Cameroun- Influence économique : l’economic & financial club au cœur du pouvoir en Afrique centrale

Bien plus qu’une simple association professionnelle, ce cercle restreint se positionne comme un laboratoire d’idées haut de gamme dont l’objectif affiché est d’orienter les politiques publiques en Afrique centrale.

 En regroupant des décideurs de premier plan, des experts financiers et des capitaines d’industrie, l’EFC ambitionne de combler le fossé historique entre la haute administration et le secteur privé, créant ainsi une passerelle d’influence directe sur les grandes orientations stratégiques de la sous-région.

L’analyse de la structure et des ambitions de ce club révèle une volonté de professionnaliser le plaidoyer économique dans un environnement souvent marqué par des décisions bureaucratiques déconnectées des réalités du marché. En misant sur une approche élitiste, l’association s’assure une crédibilité immédiate auprès des institutions monétaires et des gouvernements. La stratégie consiste à produire des analyses de haut niveau et à organiser des cadres de dialogue exclusifs où se négocient, de manière informelle mais efficace, les réformes nécessaires pour améliorer le climat des affaires. Cette méthode de « soft power » économique permet à l’EFC d’intervenir sur des dossiers sensibles tels que la fiscalité, la régulation bancaire ou encore l’attractivité des investissements directs étrangers.

Cependant, ce positionnement n’est pas sans soulever des interrogations sur la transparence et l’équité de l’accès à la décision publique. Si l’EFC se présente comme un moteur de croissance pour l’ensemble de la sous-région, sa nature sélective alimente le débat sur la concentration du pouvoir entre les mains d’une technocratie financière. Le défi pour ce club sera de démontrer que son influence ne sert pas uniquement les intérêts de ses membres, mais qu’elle participe réellement à une transformation structurelle des économies de la zone. Pour les observateurs, la légitimité à long terme de l’organisation dépendra de sa capacité à produire des recommandations inclusives qui profitent aussi bien aux grandes multinationales qu’au tissu dense des petites et moyennes entreprises locales.

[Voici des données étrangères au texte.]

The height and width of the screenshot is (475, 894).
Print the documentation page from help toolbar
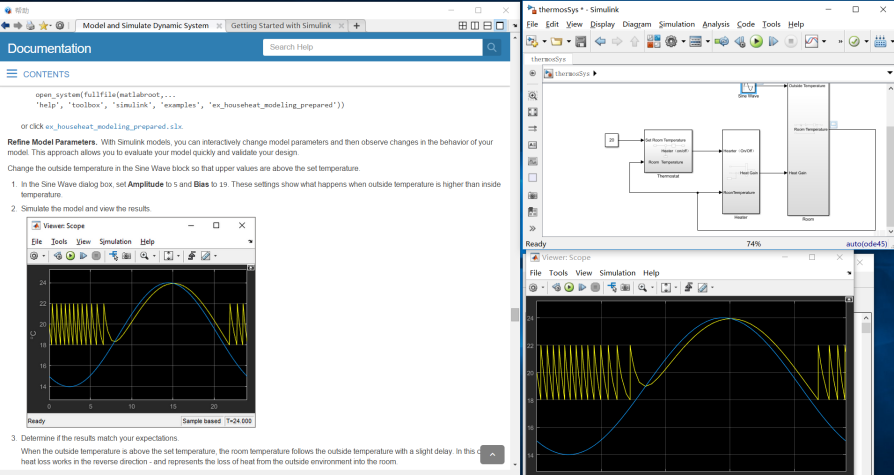pyautogui.click(x=31, y=25)
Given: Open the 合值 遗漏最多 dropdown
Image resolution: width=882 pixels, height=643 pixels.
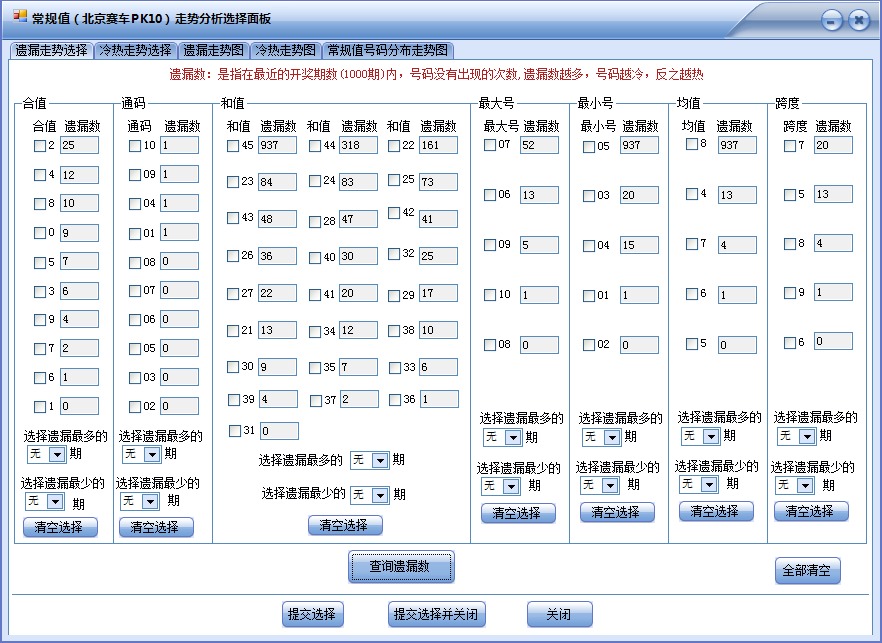Looking at the screenshot, I should [x=44, y=453].
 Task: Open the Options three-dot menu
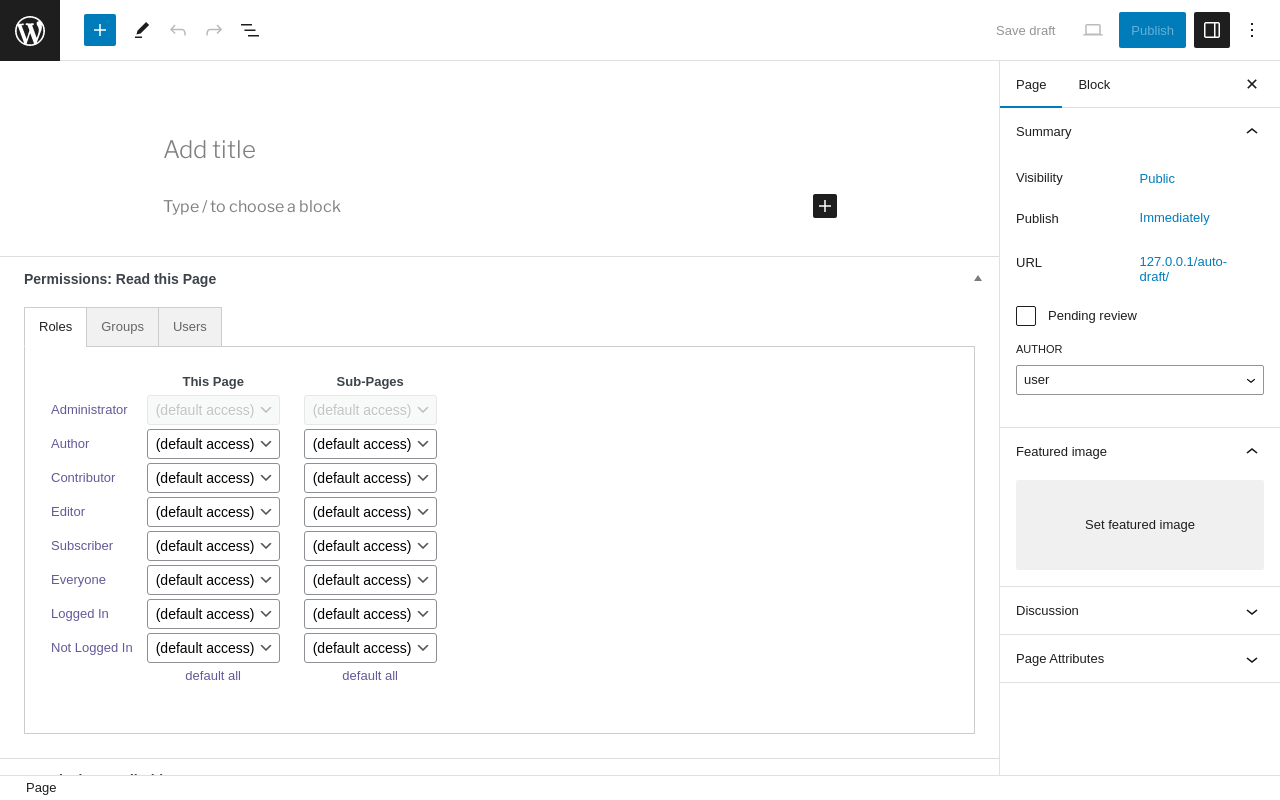(x=1252, y=30)
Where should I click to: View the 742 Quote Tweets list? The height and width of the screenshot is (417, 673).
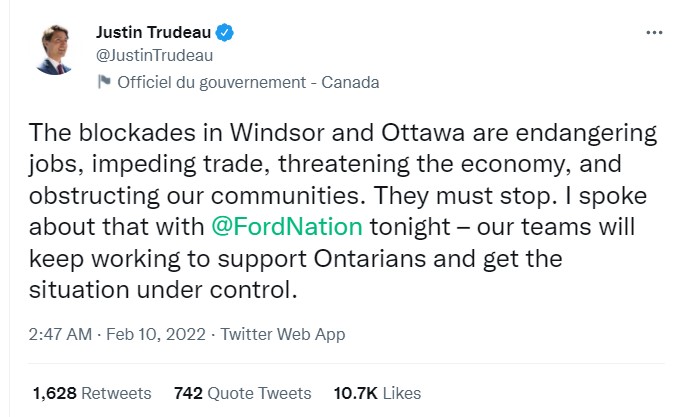click(242, 393)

En définitive, l’Economic & Financial Club s’impose déjà comme un acteur incontournable du paysage institutionnel en Afrique centrale. Sa capacité à mobiliser les intelligences financières autour d’un projet commun de développement pourrait bien faire de lui le principal architecte de l’intégration économique régionale dans les années à venir. Dans un contexte où les États de la CEMAC cherchent désespérément des relais de croissance hors pétrole, cette alliance entre l’expertise technique et le réseau politique apparaît comme un levier puissant, à condition que cette influence soit mise au service d’une vision économique partagée et transparente.